■ **Supplied data**

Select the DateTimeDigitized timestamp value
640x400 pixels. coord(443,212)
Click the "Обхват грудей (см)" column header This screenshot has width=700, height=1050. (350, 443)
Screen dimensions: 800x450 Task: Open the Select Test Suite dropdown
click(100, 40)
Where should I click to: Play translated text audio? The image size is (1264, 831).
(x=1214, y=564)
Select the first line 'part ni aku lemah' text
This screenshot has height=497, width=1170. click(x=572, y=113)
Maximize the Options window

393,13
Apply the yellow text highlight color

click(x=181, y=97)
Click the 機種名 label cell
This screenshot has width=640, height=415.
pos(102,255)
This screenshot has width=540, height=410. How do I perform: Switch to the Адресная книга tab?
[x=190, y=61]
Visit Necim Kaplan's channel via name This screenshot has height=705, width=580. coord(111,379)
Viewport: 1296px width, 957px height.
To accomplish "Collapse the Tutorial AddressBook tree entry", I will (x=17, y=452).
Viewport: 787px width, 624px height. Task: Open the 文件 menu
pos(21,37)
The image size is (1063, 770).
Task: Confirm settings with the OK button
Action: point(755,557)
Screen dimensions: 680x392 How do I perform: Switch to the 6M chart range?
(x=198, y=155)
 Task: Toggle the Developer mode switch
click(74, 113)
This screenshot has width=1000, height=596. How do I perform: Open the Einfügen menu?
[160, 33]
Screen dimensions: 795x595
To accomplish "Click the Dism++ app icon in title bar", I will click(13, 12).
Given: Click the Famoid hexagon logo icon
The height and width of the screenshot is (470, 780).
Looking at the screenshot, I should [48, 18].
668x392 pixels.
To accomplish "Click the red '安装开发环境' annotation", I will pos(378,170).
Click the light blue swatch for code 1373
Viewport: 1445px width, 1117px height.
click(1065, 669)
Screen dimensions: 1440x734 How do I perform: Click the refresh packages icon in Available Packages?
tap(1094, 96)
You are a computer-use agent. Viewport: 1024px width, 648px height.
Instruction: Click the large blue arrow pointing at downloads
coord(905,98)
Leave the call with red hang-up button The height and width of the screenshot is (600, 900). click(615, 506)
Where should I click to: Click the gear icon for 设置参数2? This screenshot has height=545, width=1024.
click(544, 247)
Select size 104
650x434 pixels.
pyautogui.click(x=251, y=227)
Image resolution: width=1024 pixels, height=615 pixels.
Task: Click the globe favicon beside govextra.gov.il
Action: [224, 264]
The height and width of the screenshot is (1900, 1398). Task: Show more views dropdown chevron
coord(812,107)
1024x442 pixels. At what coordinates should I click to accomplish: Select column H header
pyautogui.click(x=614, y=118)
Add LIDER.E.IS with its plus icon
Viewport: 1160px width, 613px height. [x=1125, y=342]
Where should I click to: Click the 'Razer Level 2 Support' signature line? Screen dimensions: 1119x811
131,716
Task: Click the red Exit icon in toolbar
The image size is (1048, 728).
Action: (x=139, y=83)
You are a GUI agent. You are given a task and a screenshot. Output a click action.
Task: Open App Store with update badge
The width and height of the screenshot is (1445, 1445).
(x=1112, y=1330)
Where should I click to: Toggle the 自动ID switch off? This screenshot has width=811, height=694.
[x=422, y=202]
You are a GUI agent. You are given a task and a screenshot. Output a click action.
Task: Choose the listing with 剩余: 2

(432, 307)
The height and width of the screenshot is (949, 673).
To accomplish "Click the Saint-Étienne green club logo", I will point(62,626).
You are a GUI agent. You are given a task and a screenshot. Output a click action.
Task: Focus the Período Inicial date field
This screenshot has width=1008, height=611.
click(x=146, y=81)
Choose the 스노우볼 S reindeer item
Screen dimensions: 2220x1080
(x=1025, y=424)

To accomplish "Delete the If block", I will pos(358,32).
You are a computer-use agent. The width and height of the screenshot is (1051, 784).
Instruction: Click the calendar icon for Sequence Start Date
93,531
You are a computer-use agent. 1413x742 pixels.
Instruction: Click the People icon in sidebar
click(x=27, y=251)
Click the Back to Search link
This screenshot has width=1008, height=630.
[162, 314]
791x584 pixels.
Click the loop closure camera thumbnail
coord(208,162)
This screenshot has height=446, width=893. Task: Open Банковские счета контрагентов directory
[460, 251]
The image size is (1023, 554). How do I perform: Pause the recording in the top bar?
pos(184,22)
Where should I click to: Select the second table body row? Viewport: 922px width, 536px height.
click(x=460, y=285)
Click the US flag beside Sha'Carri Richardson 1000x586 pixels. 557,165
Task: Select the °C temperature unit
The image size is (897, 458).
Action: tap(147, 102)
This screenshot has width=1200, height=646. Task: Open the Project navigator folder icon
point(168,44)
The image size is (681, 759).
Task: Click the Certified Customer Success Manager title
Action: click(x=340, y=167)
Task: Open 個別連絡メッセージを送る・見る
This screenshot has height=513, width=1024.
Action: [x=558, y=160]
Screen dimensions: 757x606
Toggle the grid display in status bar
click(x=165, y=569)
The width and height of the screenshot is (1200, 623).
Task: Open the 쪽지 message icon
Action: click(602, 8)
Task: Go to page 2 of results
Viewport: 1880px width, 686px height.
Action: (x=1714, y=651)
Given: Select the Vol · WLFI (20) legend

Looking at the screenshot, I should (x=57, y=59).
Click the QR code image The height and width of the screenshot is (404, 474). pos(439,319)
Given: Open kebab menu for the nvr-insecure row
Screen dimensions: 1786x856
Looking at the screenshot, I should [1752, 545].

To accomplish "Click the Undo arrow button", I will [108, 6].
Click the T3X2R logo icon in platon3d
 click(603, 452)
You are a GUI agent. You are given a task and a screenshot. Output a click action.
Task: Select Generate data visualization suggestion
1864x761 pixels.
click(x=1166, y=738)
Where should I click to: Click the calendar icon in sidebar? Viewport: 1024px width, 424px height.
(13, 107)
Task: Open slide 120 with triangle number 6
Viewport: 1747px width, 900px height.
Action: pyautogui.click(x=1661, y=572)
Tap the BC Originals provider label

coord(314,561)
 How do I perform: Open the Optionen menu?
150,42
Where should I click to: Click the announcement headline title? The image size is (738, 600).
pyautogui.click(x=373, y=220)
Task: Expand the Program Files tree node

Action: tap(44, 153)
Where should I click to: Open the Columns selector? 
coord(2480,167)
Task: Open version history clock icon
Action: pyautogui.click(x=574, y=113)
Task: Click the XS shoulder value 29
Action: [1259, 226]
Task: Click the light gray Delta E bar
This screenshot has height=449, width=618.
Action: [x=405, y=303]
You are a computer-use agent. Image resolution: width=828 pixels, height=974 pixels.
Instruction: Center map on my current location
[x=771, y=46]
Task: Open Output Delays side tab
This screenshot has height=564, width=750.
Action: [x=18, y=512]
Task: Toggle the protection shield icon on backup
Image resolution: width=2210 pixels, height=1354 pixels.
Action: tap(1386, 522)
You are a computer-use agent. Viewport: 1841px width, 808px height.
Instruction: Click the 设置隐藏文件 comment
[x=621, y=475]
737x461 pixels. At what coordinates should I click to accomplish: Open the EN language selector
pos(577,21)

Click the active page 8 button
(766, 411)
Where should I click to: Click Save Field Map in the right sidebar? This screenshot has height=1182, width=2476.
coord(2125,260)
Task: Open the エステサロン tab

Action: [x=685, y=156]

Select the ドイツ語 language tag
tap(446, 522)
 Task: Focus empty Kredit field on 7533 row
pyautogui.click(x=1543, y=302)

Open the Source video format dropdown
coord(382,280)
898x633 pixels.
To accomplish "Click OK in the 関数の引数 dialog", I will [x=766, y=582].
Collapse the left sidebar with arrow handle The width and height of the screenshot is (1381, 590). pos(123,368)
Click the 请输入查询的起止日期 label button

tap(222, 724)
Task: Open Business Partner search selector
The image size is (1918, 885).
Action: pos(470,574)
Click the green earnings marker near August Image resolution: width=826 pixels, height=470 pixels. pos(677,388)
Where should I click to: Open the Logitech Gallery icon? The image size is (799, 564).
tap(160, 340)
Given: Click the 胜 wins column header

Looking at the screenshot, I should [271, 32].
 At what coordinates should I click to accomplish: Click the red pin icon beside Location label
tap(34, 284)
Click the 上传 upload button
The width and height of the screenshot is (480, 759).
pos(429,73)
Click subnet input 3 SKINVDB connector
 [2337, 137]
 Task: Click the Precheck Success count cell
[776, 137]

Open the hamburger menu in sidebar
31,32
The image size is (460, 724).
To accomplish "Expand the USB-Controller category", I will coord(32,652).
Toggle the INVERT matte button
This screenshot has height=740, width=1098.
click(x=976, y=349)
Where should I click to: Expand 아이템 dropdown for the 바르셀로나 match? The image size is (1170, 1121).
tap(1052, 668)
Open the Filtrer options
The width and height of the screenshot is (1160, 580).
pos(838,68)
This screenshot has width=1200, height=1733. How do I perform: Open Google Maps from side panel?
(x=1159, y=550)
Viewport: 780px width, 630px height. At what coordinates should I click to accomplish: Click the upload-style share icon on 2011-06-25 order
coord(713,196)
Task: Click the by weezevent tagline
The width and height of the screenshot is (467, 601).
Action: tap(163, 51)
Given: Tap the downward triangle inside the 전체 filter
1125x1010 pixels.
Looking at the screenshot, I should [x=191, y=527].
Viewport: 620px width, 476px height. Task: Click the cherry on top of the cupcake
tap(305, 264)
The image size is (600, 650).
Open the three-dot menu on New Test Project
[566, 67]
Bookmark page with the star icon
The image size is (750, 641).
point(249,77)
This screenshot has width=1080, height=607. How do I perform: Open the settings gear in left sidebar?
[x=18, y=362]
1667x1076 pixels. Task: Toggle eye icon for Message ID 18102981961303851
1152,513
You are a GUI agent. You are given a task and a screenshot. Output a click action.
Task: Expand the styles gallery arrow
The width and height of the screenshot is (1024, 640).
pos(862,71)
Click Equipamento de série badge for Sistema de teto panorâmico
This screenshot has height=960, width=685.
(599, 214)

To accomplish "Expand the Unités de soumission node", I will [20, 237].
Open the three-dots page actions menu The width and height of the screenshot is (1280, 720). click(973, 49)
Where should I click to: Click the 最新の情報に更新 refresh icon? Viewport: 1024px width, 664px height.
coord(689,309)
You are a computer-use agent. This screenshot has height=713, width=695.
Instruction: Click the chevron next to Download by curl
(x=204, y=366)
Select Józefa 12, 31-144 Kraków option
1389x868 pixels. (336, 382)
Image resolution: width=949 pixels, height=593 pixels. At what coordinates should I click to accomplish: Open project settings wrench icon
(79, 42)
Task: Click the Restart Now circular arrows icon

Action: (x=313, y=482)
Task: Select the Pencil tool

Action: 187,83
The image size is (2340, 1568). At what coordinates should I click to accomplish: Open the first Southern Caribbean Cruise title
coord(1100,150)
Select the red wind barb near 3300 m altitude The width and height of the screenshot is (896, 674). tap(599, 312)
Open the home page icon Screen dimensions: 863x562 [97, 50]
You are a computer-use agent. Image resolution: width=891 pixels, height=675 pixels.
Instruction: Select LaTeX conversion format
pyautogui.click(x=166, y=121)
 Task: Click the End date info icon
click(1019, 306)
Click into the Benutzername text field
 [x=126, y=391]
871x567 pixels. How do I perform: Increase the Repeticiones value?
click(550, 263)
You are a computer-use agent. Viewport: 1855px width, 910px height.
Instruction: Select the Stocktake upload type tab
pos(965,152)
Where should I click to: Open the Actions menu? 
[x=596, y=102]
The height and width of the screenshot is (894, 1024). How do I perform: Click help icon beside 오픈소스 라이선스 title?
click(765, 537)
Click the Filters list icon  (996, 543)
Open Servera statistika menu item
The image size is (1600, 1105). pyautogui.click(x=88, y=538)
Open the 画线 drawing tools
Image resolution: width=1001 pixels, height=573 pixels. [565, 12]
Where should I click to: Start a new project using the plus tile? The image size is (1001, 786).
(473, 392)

■ **What is expected**
Print exactly the lines of the listing above starting at the line containing "This screenshot has width=1200, height=1733." and ending at the line containing "Given: Tap the", both included.

■ **Result of this task**
This screenshot has width=1200, height=1733. How do I perform: Open Google Maps from side panel?
(x=1159, y=550)
Viewport: 780px width, 630px height. At what coordinates should I click to accomplish: Click the upload-style share icon on 2011-06-25 order
coord(713,196)
Task: Click the by weezevent tagline
The width and height of the screenshot is (467, 601).
Action: tap(163, 51)
Given: Tap the downward triangle inside the 전체 filter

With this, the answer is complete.